Today, I started out having a chat with a young fellow about my age in a purple shirt and a slightly inebriated older guy (in his late 50's, I'd guess) who was missing a few teeth. He asked how we were doing.
"Could be better," said the fellow about my age. We'll call him Larry. You don't meet many Larrys my age, but he had that "Hi, I'm Larry" look.
"You're above the ground!" said the old guy. "You ain't below the ground, you're a above. So what else can you ask for? Sounds like a good day to me."
"I didn't get laid, though," said Larry.
"Ah!" said the old guy. "I used to have four girlfriends at once in my younger days. I'd come home all smelling like perfume, and tell my wife I was out with the guys."
"Yeah," I said, jumping in to imitate him making excuses. "'Honest, honey, my friends wear perfume. They're very fancy. And touchy-feely, too."
We all had a good laugh, and the guy turned to me and asked if I'd ever been to a foreign country. I told him I'd been to England.

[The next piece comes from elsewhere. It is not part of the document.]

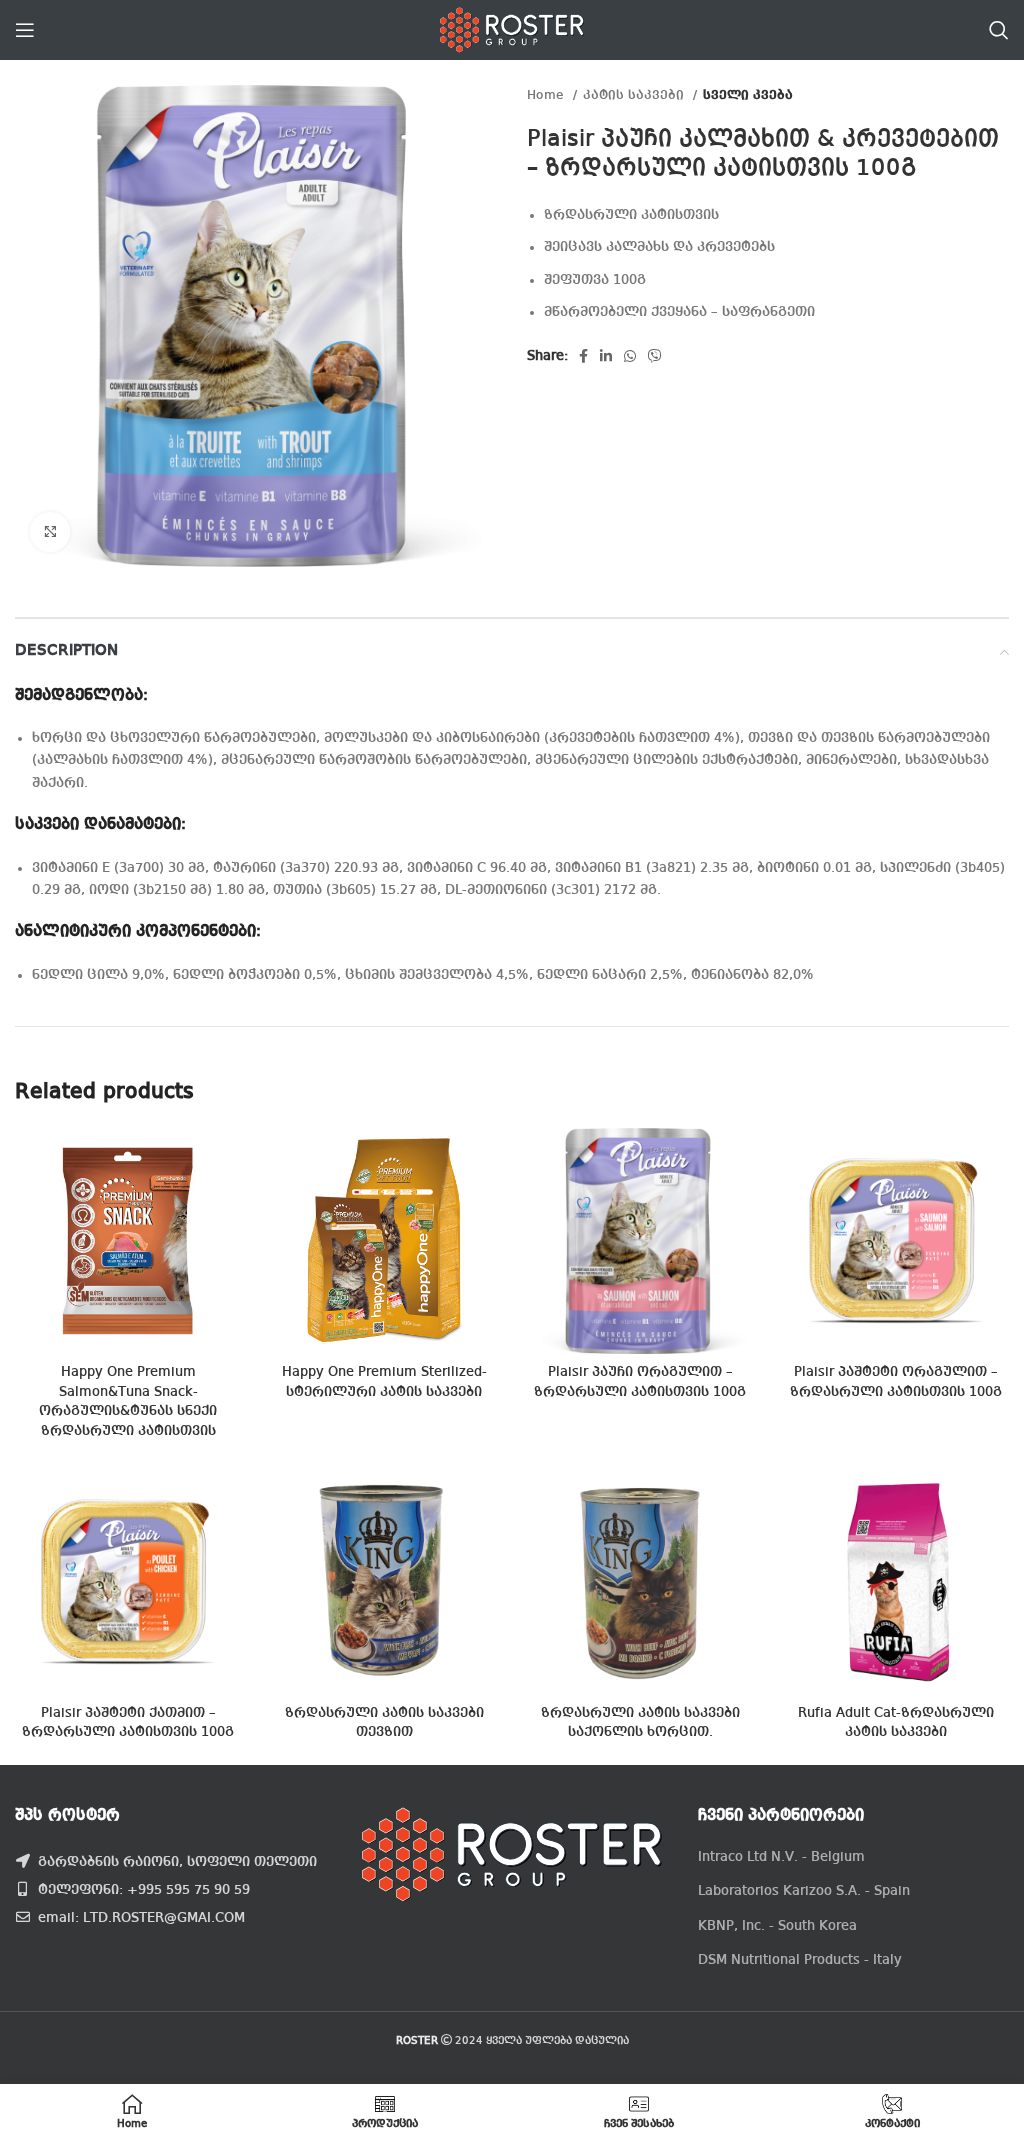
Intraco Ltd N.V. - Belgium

"Europe!" he said. "I've been there. Got to see Hitler's castle thing."
"The Eagle's Nest?"
"Yeah. Went to Germany and France with the Army."

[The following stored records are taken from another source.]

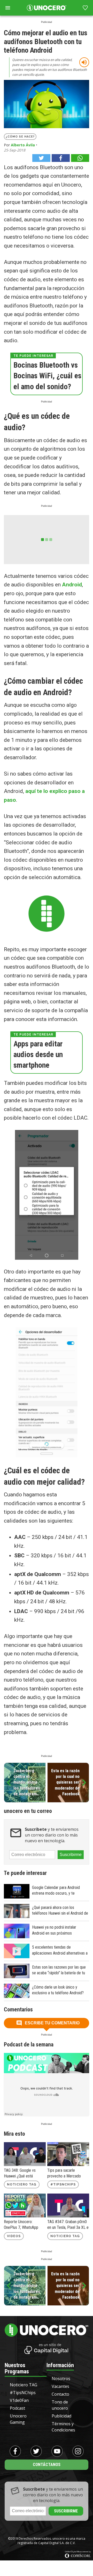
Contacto (60, 2394)
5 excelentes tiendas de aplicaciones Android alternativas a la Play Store (60, 1950)
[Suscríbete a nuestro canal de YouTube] (57, 2451)
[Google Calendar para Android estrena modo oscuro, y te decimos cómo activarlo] (16, 1891)
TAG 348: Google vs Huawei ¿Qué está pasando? (20, 2173)
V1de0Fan (19, 2400)
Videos (14, 2236)
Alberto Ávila (23, 144)
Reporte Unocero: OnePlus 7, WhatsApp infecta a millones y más (23, 2225)
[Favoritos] (85, 7)
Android (72, 584)
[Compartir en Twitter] (41, 158)
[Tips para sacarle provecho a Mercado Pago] (68, 2154)
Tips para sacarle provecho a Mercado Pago (64, 2173)
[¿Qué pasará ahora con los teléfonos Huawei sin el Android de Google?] (16, 1911)
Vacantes (60, 2386)
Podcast (17, 2408)
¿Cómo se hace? (20, 136)
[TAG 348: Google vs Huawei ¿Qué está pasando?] (25, 2154)
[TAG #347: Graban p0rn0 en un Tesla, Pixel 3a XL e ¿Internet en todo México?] (68, 2205)
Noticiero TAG (21, 2184)
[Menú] (7, 7)
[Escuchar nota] (84, 62)
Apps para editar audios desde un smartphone (38, 1054)
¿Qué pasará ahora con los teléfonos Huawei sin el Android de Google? (60, 1910)
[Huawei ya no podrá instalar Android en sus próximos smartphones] (16, 1931)
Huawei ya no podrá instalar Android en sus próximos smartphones (54, 1930)
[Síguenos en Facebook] (15, 2451)
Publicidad (61, 2416)
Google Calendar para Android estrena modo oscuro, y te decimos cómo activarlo (56, 1890)
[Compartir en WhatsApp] (80, 158)
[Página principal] (46, 7)
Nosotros (61, 2378)
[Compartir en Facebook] (61, 158)
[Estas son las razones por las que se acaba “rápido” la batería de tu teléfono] (16, 1971)
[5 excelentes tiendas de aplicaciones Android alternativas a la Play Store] (16, 1951)
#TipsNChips (63, 2184)
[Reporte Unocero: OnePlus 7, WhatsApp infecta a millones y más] (25, 2205)
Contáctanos (46, 2464)
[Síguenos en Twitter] (36, 2451)
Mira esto (14, 2133)
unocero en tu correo (28, 1811)
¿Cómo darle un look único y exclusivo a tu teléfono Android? (58, 1990)
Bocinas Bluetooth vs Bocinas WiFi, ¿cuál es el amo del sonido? (47, 376)
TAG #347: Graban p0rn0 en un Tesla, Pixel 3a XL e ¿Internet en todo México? (68, 2225)
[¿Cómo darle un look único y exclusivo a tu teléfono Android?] (16, 1991)
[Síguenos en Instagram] (78, 2451)
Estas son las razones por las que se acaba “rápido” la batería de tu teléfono (59, 1970)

"No kidding?" I said. "My grandfather did, too. He fought in the Bulge."
"I had a good time in France. Did he?"
"I doubt it, seeing as how as he got shot there."
He then got off, and it was just me and Larry. Larry made a "drinky drinky" motion, and I remarked that, hey, the old guy wasn't driving, wasn't getting violent, and didn't ask me for any money or anything, so he didn't bother me. Quite a talker, in fact.
Larry gave a bit of a snort. He then told me he'd left work at lunch that day and hadn't gone back.
"Did you quit?" I asked.
"Heck, no!" he said. "They let me do it, since I'd finished my work. I could never quit. Never."
"The job itself or the company?"
"That's a lot of company loyalty," I said. "Where do you work?"
He worked for an insurance company, and then gave a big speech about how he believed in busting your ass and getting 'er done.
I liked the older guy - even though he was a little tipsy, he was a pretty good conversationalist.
But something there is in the world that does not love a guy in a purple shirt who is fiercely loyal to an insurance company and loudly complains about not getting laid.